The Bloody Sunday Memorial, commemorates the Bogside Masacre of January 30 1972. The monument lists the names of 14 persons that died during the Northern Ireland Civil Rights Association march during which twenty-six unarmed civil rights protesters and bystanders were shot by soldiers of the British Army. The soldiers involved were the First Battalion of the Parachute Regiment. Thirteen males, seven of whom were teenagers, died immediately or soon after, while the death of another man four and a half months later has been attributed to the injuries he received on that day. Two protesters were also injured when they were run down by army vehicles. Five of those wounded were shot in the back.

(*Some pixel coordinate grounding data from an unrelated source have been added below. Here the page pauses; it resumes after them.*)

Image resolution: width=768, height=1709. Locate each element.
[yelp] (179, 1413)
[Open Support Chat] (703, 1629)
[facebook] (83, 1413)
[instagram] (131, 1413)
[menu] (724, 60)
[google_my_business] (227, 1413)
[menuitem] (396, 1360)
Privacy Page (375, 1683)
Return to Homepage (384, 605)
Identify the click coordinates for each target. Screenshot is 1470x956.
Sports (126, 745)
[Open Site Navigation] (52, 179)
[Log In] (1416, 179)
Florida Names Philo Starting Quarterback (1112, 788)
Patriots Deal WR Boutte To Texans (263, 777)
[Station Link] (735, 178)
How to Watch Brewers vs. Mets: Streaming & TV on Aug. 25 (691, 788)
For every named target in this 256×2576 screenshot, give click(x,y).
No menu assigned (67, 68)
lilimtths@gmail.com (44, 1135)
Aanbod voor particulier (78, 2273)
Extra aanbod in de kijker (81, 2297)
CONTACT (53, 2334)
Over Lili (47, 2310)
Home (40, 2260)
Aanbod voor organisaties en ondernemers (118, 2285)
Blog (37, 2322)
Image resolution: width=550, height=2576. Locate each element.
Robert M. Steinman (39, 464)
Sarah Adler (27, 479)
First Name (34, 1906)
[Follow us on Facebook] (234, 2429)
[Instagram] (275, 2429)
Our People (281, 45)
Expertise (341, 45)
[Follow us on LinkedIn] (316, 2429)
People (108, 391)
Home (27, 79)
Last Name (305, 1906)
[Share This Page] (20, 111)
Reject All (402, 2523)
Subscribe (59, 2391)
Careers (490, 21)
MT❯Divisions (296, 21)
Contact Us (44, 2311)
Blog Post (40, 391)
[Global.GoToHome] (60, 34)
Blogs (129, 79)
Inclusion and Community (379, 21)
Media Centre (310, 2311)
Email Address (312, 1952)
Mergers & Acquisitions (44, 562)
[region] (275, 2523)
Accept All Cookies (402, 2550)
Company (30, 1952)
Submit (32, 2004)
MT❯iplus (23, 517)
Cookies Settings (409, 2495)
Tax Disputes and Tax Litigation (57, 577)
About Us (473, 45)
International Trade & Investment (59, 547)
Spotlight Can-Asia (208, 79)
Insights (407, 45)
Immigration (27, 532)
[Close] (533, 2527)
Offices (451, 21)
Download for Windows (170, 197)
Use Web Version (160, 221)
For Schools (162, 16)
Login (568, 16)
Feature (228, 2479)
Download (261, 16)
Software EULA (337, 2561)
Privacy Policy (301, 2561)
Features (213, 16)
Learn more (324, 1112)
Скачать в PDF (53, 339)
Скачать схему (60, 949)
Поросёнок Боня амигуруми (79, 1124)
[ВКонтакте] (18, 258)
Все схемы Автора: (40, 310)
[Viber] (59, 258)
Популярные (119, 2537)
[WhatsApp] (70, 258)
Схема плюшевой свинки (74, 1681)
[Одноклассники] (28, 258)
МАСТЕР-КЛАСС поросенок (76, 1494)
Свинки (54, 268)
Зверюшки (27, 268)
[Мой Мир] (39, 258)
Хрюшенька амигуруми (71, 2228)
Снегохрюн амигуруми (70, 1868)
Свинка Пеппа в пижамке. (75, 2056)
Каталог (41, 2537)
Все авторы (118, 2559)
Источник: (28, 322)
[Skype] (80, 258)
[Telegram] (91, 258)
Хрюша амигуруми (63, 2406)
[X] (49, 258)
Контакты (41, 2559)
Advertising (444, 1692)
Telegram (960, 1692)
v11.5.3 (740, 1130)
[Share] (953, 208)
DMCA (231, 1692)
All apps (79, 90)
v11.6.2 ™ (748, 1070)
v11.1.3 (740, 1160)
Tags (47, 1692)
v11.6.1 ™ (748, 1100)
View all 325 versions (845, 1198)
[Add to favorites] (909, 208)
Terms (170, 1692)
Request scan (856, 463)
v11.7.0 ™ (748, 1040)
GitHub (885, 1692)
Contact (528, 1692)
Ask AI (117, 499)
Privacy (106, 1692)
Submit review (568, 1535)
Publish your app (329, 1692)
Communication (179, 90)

Later, investigations were held by the British government. The report found that all of those shot were unarmed, and that the killings were both "unjustified and unjustifiable." On the publication of the Saville report the British prime minister, David Cameron, made a formal apology on behalf of the United Kingdom.
The Provisional Irish Republican Army (IRA) had begun in the two years prior to Bloody Sunday.
Bloody Sunday remains among the most significant events of the Troubles of Northern Ireland, chiefly because it was carried out by the British army and not paramilitaries in full view of the public and the press.
It is normal to see the neighbors place flowers at the foot of the monument. With easy access from the city center, the Bloody Sunday Memorial is a piece of modern history.